Die Flüchtlingskrise stärkt Griechenlands Verhandlungsposition
 

Denn Deutschlands Lage ist weit schwieriger als im Sommer. Griechenland kann sich durch die Flüchtlingskrise in einer besseren Verhandlungsposition wähnen. Im vergangenen Jahr, als das dritte Rettungspaket in Höhe von 86 Milliarden Euro verabschiedet wurde, musste Athen sich fügen und ging Reformen an. Es wusste, dass sonst die Pleite und der Rauswurf die Folge sein könnten. Doch in der jetzigen Situation, die Europas Einheit fast zersprengt, wagt niemand mehr mit dem Grexit zu drohen. Zumal der Brexit bereits Ende Juni wahr werden könnte.

Griechenland wird gebraucht als Doorkeeper, als Rauswerfer und Rückführer von Flüchtlingen, die weder die EU noch Deutschland wirklich aufnehmen wollen. Insofern steht Deutschland im Verdacht, nun etwas gütiger auf die Griechen zu schauen. Oder besser gesagt: mit anderen Prioritäten. Funktionierende Rückführungen und straff organisierte Hotspots erscheinen wichtiger als langwierige Rentenreformen.

Auch Merkel lehnt einen Schuldenschnitt weiterhin ab
 

Doch gerade deshalb muss Deutschland mehr denn je an der Strenge des IWF interessiert sein. Allerdings ohne dessen Wunsch nach einem Schuldenschnitt nachkommen zu können. Jedenfalls nicht formal, wie die Kanzlerin gestern abermals versprach. Nach einem Treffen mit den Chefs der weltweit fünf wichtigsten Wirtschaftsinstitutionen versicherte sie, dass es bei der bisherigen deutschen Griechenland-Politik bleibe. Nicht nur Deutschland lehne den Schuldenschnitt für das Land ab. „Er ist innerhalb des Euro-Raumes auch rechtlich nicht möglich“, sagte Merkel.

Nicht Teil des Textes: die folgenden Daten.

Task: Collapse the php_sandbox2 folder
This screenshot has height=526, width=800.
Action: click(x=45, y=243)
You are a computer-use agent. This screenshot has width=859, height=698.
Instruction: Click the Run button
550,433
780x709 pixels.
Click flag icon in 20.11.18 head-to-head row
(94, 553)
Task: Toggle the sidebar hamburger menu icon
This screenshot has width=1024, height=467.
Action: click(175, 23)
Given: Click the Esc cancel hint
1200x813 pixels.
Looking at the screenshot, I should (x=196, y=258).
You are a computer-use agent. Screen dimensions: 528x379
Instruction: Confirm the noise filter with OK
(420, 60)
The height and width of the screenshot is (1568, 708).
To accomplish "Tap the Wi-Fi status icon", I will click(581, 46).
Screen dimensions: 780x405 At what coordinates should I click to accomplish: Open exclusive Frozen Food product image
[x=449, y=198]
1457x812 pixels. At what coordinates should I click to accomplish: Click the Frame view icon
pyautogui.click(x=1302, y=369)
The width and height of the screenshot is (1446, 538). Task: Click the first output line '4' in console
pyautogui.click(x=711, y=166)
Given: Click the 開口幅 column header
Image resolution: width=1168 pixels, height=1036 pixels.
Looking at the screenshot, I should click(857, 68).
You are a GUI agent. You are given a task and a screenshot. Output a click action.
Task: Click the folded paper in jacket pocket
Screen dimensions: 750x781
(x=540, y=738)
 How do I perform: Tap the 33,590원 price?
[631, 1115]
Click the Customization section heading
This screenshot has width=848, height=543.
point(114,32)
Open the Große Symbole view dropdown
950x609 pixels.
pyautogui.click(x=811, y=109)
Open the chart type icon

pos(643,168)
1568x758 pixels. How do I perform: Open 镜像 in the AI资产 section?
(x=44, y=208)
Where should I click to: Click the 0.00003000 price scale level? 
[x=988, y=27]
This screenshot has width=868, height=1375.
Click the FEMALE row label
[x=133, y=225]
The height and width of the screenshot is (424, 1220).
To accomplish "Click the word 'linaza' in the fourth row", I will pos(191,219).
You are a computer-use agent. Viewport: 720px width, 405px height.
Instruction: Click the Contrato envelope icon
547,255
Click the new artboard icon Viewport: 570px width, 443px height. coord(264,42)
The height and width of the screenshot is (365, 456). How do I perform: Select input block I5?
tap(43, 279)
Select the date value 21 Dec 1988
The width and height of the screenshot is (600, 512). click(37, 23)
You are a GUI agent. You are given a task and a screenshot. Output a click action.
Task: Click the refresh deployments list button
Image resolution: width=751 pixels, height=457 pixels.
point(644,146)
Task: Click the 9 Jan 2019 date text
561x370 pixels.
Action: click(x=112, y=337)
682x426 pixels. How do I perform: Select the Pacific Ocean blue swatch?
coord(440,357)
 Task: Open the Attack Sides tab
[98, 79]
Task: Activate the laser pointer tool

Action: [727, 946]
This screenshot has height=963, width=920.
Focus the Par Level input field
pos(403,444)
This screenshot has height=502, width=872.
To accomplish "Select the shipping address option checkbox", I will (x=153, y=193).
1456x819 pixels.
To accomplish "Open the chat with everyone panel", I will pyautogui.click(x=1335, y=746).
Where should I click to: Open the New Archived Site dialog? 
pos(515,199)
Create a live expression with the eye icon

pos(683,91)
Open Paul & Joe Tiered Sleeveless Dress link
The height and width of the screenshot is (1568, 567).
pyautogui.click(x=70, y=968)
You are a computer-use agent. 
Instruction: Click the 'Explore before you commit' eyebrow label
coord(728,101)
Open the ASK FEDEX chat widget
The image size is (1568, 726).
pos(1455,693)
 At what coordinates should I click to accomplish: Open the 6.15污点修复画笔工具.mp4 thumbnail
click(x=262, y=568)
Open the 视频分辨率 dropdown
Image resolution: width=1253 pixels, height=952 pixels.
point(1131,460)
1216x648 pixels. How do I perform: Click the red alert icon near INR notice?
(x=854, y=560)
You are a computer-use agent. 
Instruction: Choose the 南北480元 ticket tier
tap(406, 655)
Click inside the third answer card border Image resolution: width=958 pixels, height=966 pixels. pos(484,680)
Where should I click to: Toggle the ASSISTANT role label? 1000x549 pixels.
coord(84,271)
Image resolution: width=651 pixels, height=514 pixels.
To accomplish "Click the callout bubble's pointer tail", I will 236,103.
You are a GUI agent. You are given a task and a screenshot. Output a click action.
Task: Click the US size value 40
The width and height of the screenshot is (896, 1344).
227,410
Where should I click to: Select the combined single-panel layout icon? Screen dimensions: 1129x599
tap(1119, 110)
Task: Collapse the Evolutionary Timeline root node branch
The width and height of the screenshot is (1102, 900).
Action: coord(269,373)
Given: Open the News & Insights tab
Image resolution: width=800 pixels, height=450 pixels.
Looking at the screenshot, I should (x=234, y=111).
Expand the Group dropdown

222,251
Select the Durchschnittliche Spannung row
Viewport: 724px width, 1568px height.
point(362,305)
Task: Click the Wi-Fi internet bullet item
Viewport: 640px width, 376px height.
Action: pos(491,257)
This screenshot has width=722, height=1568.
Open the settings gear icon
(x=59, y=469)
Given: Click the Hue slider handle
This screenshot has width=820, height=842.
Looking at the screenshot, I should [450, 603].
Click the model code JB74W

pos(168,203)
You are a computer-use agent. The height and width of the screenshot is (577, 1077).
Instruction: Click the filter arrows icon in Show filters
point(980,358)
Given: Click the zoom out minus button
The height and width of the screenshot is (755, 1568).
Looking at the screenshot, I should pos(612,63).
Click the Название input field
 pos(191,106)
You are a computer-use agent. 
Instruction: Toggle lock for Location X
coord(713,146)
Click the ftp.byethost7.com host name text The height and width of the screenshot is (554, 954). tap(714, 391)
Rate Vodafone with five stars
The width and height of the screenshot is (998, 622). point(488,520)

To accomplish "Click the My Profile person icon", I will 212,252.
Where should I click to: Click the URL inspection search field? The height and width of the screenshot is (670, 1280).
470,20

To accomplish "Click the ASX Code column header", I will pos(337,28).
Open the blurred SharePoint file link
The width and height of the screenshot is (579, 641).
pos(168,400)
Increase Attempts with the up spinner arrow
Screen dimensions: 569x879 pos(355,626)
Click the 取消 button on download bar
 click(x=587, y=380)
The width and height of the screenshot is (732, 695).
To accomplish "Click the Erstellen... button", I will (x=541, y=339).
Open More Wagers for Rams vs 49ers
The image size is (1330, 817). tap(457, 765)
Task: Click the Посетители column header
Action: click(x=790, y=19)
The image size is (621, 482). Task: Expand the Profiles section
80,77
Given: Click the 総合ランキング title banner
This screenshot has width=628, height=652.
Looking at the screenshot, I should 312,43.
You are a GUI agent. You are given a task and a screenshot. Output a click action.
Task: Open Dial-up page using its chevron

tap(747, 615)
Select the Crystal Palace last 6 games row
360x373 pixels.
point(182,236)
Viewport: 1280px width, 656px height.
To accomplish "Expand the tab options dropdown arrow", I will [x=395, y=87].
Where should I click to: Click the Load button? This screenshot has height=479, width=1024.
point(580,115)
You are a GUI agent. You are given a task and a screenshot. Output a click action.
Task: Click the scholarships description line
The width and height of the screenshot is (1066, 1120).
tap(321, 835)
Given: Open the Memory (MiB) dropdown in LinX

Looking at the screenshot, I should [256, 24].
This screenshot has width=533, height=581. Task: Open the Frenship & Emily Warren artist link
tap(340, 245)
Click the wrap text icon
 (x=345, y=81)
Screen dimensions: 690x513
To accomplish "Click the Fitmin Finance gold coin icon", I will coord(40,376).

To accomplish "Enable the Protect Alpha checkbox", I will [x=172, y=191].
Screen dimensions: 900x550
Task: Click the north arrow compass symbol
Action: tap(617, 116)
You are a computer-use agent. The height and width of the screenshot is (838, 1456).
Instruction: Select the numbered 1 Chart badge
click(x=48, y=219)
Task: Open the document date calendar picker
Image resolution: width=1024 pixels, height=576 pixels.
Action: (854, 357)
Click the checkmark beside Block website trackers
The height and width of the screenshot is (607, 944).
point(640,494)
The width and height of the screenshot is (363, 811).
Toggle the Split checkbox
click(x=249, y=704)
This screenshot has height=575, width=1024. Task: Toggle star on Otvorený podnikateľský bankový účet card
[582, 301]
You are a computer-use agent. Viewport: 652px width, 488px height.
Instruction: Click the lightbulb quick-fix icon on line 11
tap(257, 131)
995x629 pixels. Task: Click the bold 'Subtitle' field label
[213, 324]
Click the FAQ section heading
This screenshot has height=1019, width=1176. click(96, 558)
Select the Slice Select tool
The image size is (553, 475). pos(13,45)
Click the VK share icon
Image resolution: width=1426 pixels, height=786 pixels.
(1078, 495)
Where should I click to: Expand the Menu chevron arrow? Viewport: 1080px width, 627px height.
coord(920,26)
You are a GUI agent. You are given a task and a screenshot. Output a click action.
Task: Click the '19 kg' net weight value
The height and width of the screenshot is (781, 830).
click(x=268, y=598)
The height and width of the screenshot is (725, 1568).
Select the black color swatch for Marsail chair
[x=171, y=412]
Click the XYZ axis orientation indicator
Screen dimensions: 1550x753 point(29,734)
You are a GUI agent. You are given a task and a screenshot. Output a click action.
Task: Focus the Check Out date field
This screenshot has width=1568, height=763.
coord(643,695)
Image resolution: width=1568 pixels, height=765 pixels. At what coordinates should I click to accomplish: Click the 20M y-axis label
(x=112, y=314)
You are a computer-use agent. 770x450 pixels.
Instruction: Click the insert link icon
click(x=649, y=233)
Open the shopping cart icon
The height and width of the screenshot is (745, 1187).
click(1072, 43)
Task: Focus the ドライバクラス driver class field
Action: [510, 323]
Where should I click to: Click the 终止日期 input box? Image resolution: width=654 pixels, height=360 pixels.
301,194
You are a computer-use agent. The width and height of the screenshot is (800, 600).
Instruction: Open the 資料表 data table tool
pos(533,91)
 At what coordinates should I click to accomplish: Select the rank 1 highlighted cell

Und das alte Mantra folgte auch, allerdings im Ton weicher: Griechenland müsse seine zugesagten Reformen umsetzen. „Ich glaube, wir sind auf einem vernünftigen Weg, aber wir sind noch nicht am Ziel.“ Die IWF-Chefin Lagarde gab sich ebenfalls freundlich, aber bestimmt: „Wir sind noch nicht da, wo wir hinwollen.“ Die Differenzen zwischen IWF und EU sind damit nicht weggelächelt. „Schuldentragfähigkeit ist auch wichtig für Investoren“, sagte Lagarde. Der IWF werde weiter mitarbeiten, um die Probleme in den Verhandlungen zu lösen. Auch das ist keine Garantie, dabei zu bleiben.

Das Dilemma des IWF
 

Denn die Betonung liegt auf der Lösung der Probleme. Und da hat der IWF strenge eigene Regeln. Er erlaubt sich, nur an jene Staaten Geld zu verleihen, die ihre Schulden auch zurückzahlen können. Mit Schwellenländern ist er da eisenhart und oft gnadenlos. Das Abhörprotokoll macht deutlich, für wie hoffnungslos der IWF Griechenlands Lage hält. Der Fonds steckt also nun selbst in einem Dilemma, was wiederum jenes von Angela Merkel vergrößert.

Ohne Schuldenschnitt, den ausschließlich die Europäer zahlen müssten, würde der IWF entgegen den eigenen Hausregeln und wider besseres Wissen Geld verbrennen. Mit Schuldenschnitt aber verlöre der wichtigste Geldgeber Deutschland seine Glaubwürdigkeit, was viele ohnedies für längst geschehen halten.

Die gesichtswahrende Lösung kann also nur eine findige neue Bezeichnung für Schuldenschnitt sein. Etwas, das nicht so heißt, aber faktisch so ist: Laufzeitverlängerung bis zum Sankt-Nimmerleins-Tag gepaart mit Zinssenkungen gen Null. In dieser Hinsicht zumindest wird Griechenland Nutznießer der Flüchtlingskrise sein, die dem geschwächten Land ansonsten die allerletzte Kraft abverlangt.